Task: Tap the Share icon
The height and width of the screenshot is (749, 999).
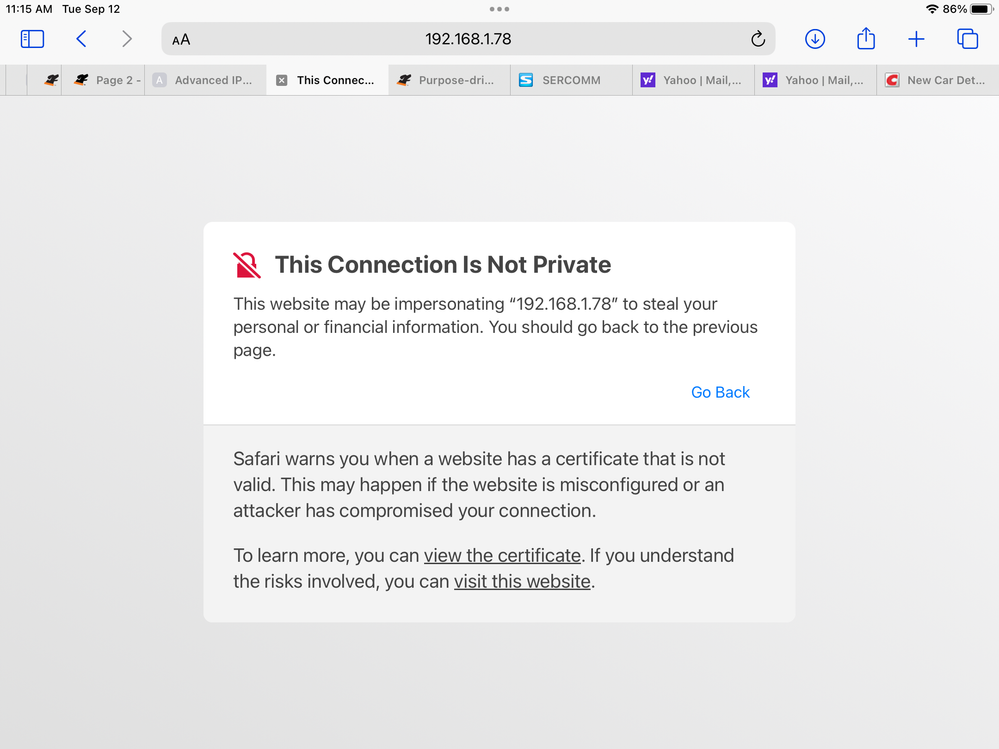Action: pos(866,39)
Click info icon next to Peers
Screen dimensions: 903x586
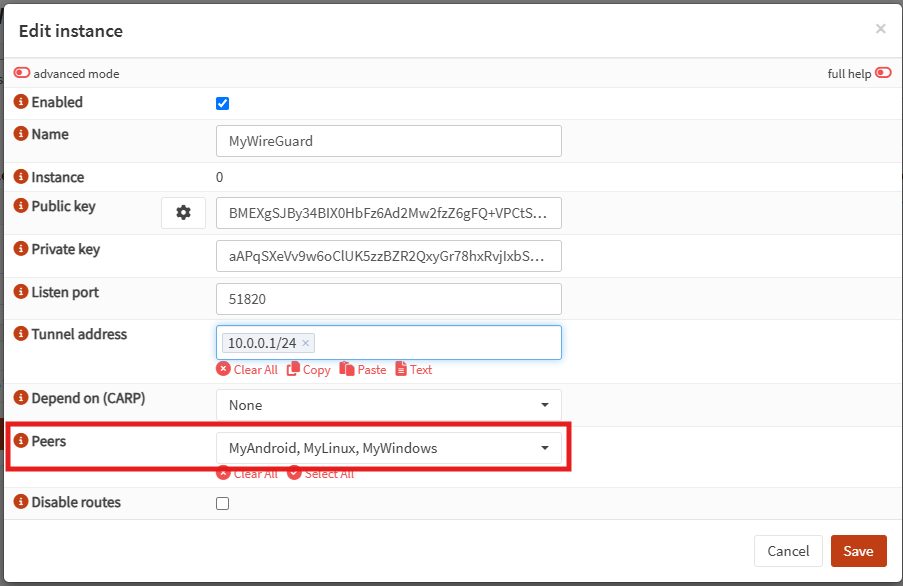[21, 440]
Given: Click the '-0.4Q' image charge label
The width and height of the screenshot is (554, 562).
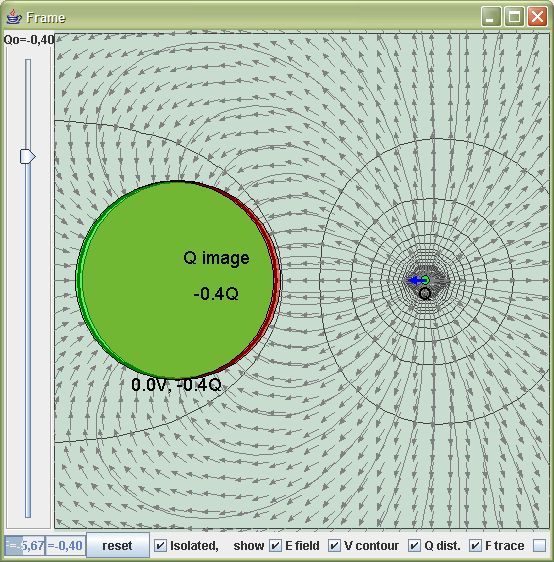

* * * * *

◆ DIRECTIONS FOR THIS TASK ◆
Type the lines above out again exactly as they appear, skipping every picture.

◆ OUTPUT OF THE EXERCISE ◆
Task: Tap the Share icon
The height and width of the screenshot is (749, 999).
Action: pos(866,39)
Click info icon next to Peers
Screen dimensions: 903x586
[21, 440]
Given: Click the '-0.4Q' image charge label
The width and height of the screenshot is (554, 562).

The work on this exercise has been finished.